A U.S. Department of Agriculture (USDA) scientist and his colleagues have discovered key gene and chemical interactions that allow Escherichia coli (E. coli) O157:H7 bacteria to colonize the gut of cattle. The animals not only host, but can shed the deadly human pathogen.
Many E. coli O157:H7 outbreaks have been associated with contaminated meat products and cross contamination of produce crops. Because the bacteria do not cause cattle to show clinical symptoms of illness, and due to other unknown variables, they can be hard to detect within cattle and the environment.
The researchers, including USDA Agricultural Research Service (ARS) animal scientist Thomas S. Edrington, reported how the E. coli sense a key chemical that plays a critical role in allowing the bacteria to colonize inside the cattle's gastrointestinal (GI) tract. ARS is USDA's principal intramural scientific research agency. This research supports the USDA priority of ensuring food safety.
Edrington is with the ARS Food and Feed Safety Research Unit in College Station, Texas. The study, published in the Proceedings of the National Academy of Sciences, was conducted at the University of Idaho, Moscow, Idaho, campus. It involved researchers from several universities and was headed by Vanessa Sperandio, who is with the University of Texas Southwestern Medical Center, in Dallas.
To proliferate, E. coli express genes differently based on their environment, such as outside the cattle host, inside the cattle rumen, or even at the end of the cattle GI tract. Having a better understanding of when, why and how these bacteria colonize could lead to practical applications in the future, according to Edrington.
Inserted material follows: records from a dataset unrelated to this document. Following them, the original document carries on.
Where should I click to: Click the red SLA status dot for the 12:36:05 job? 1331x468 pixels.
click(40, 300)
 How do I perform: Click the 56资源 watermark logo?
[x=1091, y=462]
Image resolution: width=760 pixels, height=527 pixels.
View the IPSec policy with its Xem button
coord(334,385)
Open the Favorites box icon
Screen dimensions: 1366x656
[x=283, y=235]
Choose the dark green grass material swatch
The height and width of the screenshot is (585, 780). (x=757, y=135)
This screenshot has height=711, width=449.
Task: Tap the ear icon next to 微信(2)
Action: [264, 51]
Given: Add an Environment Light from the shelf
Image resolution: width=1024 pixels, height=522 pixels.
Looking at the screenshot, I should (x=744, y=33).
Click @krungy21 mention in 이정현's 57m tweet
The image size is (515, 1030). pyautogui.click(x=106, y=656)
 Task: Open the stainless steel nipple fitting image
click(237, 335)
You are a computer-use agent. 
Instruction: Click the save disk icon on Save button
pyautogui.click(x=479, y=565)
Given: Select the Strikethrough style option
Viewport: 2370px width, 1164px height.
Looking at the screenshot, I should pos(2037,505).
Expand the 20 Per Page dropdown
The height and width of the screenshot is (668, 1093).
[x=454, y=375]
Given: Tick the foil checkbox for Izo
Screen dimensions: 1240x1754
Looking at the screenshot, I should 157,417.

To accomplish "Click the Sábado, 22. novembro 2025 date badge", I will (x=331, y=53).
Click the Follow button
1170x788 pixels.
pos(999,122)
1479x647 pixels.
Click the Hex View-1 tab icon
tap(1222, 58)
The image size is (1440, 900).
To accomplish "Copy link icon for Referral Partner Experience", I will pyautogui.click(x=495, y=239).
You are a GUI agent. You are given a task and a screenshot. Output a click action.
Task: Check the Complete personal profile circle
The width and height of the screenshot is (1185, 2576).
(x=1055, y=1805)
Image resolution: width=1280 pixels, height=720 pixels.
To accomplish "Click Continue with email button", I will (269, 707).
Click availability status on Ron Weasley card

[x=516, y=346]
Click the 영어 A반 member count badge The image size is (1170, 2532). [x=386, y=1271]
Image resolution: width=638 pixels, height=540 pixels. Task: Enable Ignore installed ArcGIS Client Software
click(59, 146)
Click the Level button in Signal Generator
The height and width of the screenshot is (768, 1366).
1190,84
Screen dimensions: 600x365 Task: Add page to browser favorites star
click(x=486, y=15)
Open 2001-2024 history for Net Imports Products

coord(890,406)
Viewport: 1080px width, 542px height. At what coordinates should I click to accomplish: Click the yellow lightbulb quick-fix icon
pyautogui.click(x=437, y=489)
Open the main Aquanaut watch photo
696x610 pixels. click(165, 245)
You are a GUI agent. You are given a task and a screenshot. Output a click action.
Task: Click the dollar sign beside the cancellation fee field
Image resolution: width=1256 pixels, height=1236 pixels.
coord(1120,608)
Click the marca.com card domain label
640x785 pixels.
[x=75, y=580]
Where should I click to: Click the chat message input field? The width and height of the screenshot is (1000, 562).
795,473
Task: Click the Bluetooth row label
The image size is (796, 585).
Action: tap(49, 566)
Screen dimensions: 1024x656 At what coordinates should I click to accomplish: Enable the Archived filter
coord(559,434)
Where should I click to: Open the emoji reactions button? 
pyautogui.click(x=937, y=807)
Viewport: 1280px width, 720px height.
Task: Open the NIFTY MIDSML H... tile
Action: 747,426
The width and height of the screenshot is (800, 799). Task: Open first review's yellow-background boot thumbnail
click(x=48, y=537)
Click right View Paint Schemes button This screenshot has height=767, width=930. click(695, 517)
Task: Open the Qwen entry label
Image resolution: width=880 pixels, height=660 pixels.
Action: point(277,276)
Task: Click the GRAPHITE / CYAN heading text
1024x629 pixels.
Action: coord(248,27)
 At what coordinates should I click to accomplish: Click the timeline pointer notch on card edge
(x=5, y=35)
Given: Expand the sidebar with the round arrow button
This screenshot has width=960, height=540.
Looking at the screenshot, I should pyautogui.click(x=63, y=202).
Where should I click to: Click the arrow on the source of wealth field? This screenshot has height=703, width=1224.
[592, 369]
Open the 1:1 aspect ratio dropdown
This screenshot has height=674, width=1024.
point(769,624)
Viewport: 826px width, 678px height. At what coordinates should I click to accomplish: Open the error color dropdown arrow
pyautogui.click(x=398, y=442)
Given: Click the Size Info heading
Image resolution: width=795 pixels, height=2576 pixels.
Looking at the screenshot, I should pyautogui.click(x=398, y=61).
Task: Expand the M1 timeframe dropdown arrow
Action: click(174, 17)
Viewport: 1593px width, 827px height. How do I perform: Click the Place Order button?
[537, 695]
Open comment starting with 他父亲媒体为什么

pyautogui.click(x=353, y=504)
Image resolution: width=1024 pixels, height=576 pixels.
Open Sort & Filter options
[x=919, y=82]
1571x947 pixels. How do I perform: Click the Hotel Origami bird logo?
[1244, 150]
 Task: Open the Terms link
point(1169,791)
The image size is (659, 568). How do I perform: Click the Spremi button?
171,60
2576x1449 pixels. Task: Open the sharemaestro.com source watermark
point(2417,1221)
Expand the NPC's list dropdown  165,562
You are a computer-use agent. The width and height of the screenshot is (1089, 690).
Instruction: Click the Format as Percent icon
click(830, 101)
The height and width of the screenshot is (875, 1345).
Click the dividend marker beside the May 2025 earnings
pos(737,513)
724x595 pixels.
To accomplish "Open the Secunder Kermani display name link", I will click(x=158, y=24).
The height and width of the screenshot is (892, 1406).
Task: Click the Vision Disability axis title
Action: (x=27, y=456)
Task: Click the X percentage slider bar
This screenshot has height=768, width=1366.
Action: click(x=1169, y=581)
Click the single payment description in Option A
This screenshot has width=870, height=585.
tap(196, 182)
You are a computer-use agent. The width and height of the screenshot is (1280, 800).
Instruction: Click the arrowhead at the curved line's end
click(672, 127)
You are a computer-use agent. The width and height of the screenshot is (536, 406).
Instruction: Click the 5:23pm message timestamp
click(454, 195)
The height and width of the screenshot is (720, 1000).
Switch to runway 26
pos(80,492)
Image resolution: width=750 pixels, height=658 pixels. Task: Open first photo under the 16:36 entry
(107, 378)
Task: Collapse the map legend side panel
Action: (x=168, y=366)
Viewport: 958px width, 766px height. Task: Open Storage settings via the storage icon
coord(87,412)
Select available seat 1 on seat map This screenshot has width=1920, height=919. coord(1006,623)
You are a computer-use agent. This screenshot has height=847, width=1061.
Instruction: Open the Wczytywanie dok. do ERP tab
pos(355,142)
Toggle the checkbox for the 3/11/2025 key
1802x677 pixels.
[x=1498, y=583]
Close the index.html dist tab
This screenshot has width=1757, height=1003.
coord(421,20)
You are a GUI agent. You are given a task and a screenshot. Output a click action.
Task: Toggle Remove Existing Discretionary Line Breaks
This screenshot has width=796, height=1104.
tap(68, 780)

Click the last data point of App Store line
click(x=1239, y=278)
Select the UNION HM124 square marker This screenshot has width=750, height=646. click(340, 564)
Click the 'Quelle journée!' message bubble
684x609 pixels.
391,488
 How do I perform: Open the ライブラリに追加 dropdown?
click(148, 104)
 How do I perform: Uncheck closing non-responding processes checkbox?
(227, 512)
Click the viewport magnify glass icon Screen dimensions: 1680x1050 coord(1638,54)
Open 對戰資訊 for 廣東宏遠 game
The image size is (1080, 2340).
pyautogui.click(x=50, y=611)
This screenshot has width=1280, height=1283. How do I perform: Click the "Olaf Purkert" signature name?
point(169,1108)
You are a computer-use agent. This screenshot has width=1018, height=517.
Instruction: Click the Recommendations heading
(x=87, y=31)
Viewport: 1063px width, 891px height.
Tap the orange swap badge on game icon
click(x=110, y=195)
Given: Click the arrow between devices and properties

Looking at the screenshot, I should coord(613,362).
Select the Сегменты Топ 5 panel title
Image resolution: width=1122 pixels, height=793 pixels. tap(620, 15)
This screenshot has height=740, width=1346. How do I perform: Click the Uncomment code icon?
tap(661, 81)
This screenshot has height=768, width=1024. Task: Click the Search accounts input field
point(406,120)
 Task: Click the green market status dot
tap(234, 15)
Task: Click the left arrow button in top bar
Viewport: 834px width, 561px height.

The researchers showed that "quorum sensing" chemicals called acyl-homoserine lactones (AHLs), which are produced by other bacteria, are present within the bovine rumen but absent in other areas of the cattle GI tract. AHLs are important because E. coli harbor a regulator, called SdiA, which senses these AHLs and then prompts the E. coli to attach and colonize.
Limiting production of the SdiA chemical, or blocking bacterial reception of the AHLs, may eventually lead to new strategies for keeping E. coli from attaching inside the animal.